Lost itself was an interesting bridge between the old TV model and the current model. It was broadcast on ABC, and I think in 2004 when it debuted it was aired in 4:3 and certainly in standard definition. But it was shot in widescreen on 35mm film, so when it came to the DVD releases, those were in widescreen, and it was pretty easy to transfer to HD. By the end of its run it was broadcast in HD at 16:9. Because it aired on a broadcast network, it’s pretty clean. There are no f-bombs or nudity. The sexual content is rare and mostly suggestive. It was also much more serialized than episodic, with broad storylines spanning entire seasons and in many cases the entire series. It was not the first show to do this, but it was (I think) the first show to really capitalize on this and move the entire TV industry toward this model. (Battlestar Galactica is the other show from this time period to do this, but it was on cable.) Its first three seasons followed the old American TV format of more than 20 episodes per season. The last three seasons all had less than 20 episodes, with the shortest being 14 episodes long due to a writer’s strike. Fans were furious about the “short” seasons at the time, but now every show is 6-10 episodes per season, often with a gap of two years between seasons! My kids were shocked when I told them that season one of Lost has 25 episodes. Lost also bridged the broadcast/streaming gap. Though it aired exclusively on ABC, episodes became available to stream on Hulu 24 hours after airing starting in 2008. (I specifically remember getting a call from a friend who wanted me to ride with him to Chattanooga to pick up a piano in 2006. I said yes, but he had to really twist my arm to get me to do it on Lost night.)
My wife and I didn’t watch Lost’s first season when it aired. We had just gotten married in the summer of 2004, and in the fall of that year, we were still adjusting to married life, grown-up jobs, paying bills, etc. In the spring of 2005, we moved to Tennessee for me to pursue a grad school program. In February 2006, I had to do some media analysis papers for one of my classes, and I picked the pilot episode of Lost. I either purchased it from iTunes or possibly got it from iTunes for free since they used to do with pilot episodes to drive purchases. I was immediately hooked. I still maintain that it’s probably the best TV show pilot ever written and produced. I immediately bought the season one DVD set and binged it. Season two was airing at that point, and I bought the first few episodes on iTunes to get caught up. I was off to the races at that point.

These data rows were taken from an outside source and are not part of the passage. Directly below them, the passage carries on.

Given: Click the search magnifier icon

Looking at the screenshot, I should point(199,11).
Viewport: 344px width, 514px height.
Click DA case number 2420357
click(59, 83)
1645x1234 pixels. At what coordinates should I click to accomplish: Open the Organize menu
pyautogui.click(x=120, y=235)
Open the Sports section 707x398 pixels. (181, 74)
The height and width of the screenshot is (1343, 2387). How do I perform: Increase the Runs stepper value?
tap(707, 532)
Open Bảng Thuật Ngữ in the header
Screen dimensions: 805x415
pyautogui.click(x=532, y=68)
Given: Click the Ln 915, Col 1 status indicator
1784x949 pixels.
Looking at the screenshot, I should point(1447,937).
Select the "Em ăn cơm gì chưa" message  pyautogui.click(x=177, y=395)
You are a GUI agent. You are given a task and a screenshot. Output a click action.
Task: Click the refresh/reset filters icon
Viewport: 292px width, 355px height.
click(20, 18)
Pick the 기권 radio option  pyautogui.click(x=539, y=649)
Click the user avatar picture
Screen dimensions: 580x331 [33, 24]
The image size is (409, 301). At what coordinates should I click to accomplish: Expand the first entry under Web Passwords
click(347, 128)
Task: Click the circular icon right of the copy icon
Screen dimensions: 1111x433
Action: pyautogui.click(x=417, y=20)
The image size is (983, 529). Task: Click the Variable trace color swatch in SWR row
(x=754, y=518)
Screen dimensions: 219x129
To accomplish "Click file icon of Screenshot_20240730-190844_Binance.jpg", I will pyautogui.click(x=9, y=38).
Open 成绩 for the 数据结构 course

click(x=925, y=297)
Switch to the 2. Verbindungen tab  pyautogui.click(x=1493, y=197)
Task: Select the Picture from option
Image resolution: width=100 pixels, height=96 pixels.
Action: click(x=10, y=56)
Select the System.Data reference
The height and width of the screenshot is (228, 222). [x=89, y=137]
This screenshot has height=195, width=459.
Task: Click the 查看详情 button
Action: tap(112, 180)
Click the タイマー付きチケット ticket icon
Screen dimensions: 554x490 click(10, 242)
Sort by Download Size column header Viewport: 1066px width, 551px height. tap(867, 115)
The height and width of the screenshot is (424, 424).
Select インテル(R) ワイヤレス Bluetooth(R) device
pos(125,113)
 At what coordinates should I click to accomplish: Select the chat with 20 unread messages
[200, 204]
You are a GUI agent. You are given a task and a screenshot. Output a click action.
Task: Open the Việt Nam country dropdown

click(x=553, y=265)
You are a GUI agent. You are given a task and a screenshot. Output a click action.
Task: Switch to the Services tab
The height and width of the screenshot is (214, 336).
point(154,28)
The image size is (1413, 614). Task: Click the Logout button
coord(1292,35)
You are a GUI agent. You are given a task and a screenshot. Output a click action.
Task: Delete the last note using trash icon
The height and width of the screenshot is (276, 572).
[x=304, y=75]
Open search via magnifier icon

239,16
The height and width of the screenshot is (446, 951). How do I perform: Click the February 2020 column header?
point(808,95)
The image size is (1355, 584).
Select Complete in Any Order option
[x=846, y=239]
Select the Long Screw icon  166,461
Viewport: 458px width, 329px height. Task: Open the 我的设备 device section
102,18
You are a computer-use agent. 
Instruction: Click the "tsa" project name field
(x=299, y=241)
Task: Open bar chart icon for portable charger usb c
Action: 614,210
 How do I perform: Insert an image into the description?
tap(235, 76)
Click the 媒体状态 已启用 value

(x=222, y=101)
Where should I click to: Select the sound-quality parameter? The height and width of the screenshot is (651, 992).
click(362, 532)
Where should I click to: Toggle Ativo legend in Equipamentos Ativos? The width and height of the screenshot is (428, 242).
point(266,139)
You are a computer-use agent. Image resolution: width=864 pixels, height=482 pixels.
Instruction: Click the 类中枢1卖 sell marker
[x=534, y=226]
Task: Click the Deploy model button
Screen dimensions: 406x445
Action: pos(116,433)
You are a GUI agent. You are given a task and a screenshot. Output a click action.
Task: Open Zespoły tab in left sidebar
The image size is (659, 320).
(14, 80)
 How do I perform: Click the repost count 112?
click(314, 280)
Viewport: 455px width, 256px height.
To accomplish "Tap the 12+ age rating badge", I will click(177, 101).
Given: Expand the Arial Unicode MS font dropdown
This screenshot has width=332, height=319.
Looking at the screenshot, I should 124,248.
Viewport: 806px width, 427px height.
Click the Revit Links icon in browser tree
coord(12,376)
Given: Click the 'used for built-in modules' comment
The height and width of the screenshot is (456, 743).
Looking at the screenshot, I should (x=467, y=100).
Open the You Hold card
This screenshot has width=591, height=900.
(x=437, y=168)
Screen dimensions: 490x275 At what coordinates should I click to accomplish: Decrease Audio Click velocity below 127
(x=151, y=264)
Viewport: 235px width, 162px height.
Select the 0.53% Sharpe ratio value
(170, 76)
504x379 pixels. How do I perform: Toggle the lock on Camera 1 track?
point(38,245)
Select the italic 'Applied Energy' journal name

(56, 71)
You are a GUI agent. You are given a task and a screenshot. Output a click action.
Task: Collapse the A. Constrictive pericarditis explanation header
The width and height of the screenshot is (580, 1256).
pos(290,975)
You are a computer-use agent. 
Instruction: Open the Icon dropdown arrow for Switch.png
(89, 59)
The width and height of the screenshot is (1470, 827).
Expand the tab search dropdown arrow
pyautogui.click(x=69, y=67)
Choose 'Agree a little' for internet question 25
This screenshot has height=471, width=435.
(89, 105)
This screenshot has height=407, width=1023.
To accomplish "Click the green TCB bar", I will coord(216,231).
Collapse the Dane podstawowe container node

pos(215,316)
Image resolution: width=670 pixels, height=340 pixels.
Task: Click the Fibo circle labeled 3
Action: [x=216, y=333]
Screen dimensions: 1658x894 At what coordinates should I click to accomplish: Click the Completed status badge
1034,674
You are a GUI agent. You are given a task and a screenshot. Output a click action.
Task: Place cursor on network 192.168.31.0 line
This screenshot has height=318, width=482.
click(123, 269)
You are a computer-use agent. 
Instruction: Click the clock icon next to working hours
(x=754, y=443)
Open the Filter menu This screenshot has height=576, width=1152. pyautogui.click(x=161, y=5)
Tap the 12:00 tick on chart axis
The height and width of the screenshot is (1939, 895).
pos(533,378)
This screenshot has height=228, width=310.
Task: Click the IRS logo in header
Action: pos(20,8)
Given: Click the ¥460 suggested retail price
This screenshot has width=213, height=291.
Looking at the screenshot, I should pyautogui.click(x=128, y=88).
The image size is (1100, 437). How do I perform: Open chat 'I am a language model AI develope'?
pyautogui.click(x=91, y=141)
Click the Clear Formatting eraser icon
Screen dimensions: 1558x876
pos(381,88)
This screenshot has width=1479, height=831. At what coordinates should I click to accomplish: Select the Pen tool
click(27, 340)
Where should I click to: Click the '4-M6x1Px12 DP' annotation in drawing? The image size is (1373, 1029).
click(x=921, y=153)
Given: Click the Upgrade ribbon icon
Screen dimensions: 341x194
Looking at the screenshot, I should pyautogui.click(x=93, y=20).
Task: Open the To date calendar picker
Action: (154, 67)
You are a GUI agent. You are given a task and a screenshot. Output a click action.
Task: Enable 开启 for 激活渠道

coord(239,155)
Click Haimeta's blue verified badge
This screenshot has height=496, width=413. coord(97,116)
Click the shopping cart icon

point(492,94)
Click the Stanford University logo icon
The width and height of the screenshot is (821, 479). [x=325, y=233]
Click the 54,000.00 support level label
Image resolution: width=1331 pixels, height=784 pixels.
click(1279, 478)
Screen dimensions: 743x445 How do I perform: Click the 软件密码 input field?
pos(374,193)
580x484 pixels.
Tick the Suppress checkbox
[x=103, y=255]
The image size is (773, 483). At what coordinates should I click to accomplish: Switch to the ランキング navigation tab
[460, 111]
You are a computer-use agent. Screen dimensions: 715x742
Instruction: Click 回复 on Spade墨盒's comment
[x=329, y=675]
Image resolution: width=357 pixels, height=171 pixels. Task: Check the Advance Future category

Let me momentarily just skip to the end and say that, like most Lost fans, I was devastated by the way the show ended. I always knew one day I’d get over that hurt enough to want to revisit the show. (Stumble toward the TV one day looking haggard like Jack Shepherd with wild eyes saying, “We have to go back!”) But week-to-week, Lost was the most fun I’ve ever had with a TV show. Each episode was thrilling from start to end. It seemed like it was over as soon as it started. There were always big reveals that you had to wait a week to find out more about. It was endlessly fun to discuss around the water cooler at work the next day. There are moments from the show that still stick with me all these years later, like the opening and closing moments from Season 3, or the episode “The Constant” which I haven’t been able to stop thinking about since February 2008. Lost was incredibly well-written, well-cast, and well-shot. And the music by Michael Giacchino, who would go on to score big movie soundtracks, was consistently excellent.
But the show did end disappointingly. And it took me 15 years to heal enough to want to revisit it. And let me tell you, watching it with my oldest kids has been an incredible treat. (We’re only about midway through season one.) I love watching my son and daughter get as excited as I was twenty years ago, literally on the edge of their seats, and begging to watch another one before I send them to bed. They have it easy. I had to watch it over six years! That first season was just so well thought out. You rarely get to see such great television even now, and I’m really glad I can put aside my hurt feelings about the ending of the show and enjoy the ride again.
Interestingly, it’s a show that doesn’t feel too dated. Again, it’s in HD and widescreen. Because they’re on a (mostly) deserted island, there’s less “old technology” on the screen to remind you of the show’s age. And maybe I’m looking at it through the eyes of someone who lived through the period, but the hairstyles and clothes don’t really date the show that much. There are a couple of things that mark its era though. It definitely suffers with that mid-2000s obsession with shaky cam that the Bourne Identity movies unleashed on us. I’m so happy that era is over, because I hated it even when it was current. Also, my kids didn’t understand why the characters were initially so suspicious of Sayid, the character who is a former member of the Iraqi military. The post-9/11 nervousness about airline terrorism and the then-fresh Iraq War are completely alien to them.
One thing that makes watching a show like this challenging with my son in particular is that he’s completely my opposite when it comes to spoilers. I don’t ever want spoilers. I want to let the show play itself out and reveal things in its own time. My son would rather just have all of the information right up front and claims he would enjoy the show more if he did, and he may be right about that from his perspective! In this, he takes after my wife, who is one of those people who opens a new book to the last page first to decide if it’s worth reading. They’re not “wrong” to consume media in this way, but it’s so completely alien to me that on the occasion that he does wear me down into revealing a spoiler, it causes me severe mental anguish to speak it out loud!
I’m excited to see how they process all of the big reveals in this show as we watch it together and whether they’ll feel as let down by the ending as most of us in the original audience were.